There have also been times that our firm has lost work to “cheaper” alternatives. In one case a client indicated that they were going to use law students or interns to handle most of their work. In other cases, clients have either developed automated processes that alleviated the need for attorneys or trained an in-house contracts manager or paralegal to handle the work that they were previously outsourcing to us. Those situations taught us that while our rates are very attractive we cannot compete on price alone. We have to rely upon our ability to be nimble and lean as well as the depth of experience and knowledge that we bring to the table for a given price to demonstrate that we’re a good value, not just “cheap.” There will always be a cheaper option than our competitive rates. We have to sell the client on a compelling value proposition in order to keep our services in demand. As a final note, the limitations of competing solely on price also underscore the importance of relationships. Most of our success at both firms is attributable to the relationships that we had with our clients. I couldn’t possibly do this topic justice here in a few sentences but I bring it up because it’s too important not to mention.
Why does this matter?
OK, so, you’ve read through these observations and now you’re thinking, “Yeah, so what? Most law firms have already identified these problems.” There are two key takeaways here for law firms thinking about the future.
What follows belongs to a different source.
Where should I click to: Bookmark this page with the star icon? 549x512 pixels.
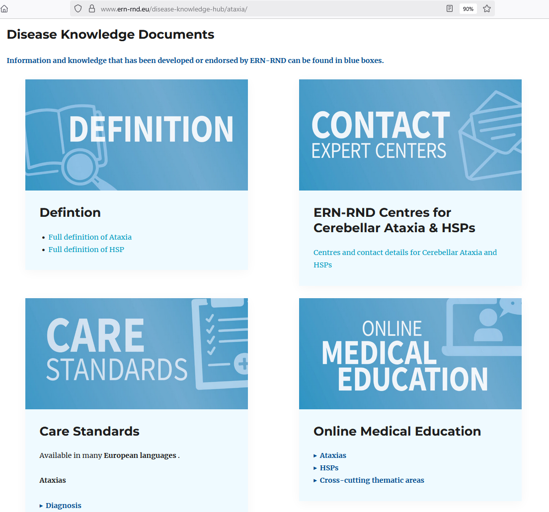point(487,9)
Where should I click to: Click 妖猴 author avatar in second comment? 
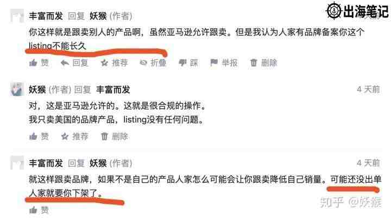pyautogui.click(x=17, y=89)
First, training has been a significant issue for law traditional firms and it will continue to be a big issue, if not a bigger issue, for both traditional firms and 21st century firms. While larger law firms struggle now to train their young associates, they have, to date, had greater resources and deeper pools of work into which to dip to train their associates. The small, nimble firms of the future probably do not and will not have the vast resources nor the deep pools of work with which to train young lawyers. In short, the training need is now unmet in both environments. The lesson: should firms new or old desire to continue to hire law school graduates directly, they will have to think more creatively about how to train those young lawyers.
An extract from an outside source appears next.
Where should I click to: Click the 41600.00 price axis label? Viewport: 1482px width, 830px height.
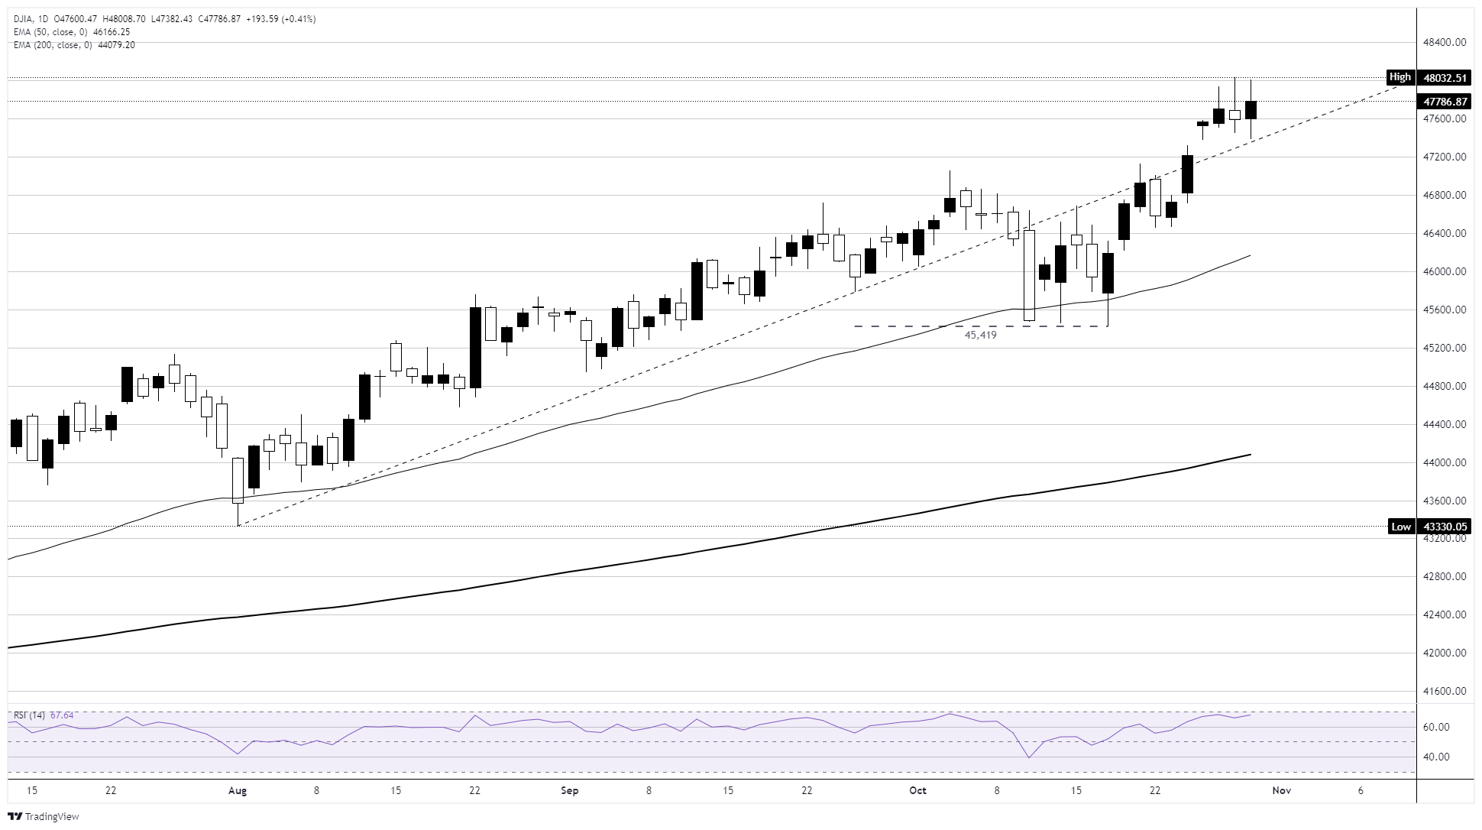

Second, law firms must begin and continue to think critically about pricing. While larger firms may struggle some to price their work today, they can generally just track their competition’s rates. Firms of the future will not be able to price their services based upon the competition because (a) there may not be directly equivalent competition and (b) even if a competing firm can be identified, the competing firm’s business model may differ so significantly as to make the comparison useless. Indeed, firms of the future will likely vary so widely in subject matter, clientele, and overhead that they must put greater thought into how they price their services and justify those prices/rates for two reasons. The first is the need to stay competitive by not charging too much. The second is the need to stay profitable and avoid leaving money on the table given what will be their increasingly thin margins.
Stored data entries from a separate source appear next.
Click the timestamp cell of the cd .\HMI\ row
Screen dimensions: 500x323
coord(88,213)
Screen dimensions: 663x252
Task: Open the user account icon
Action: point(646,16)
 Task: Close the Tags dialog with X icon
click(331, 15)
In short, the most vexing challenges to 21st century firms may not be new unknown challenges but instead the same old challenges in new packages. While my limited career does not give me nearly enough experience to assert that I have solutions, there are a couple of things I think I can say. First, I am pretty sure that even though these look like yesterday’s problems, they will require tomorrow’s solutions. Second, if we don’t start trying to fix these problems now we do a great disservice to the next generation of lawyers who will almost certainly grow up in law firm environments that are much more “virtual” than the ones I knew.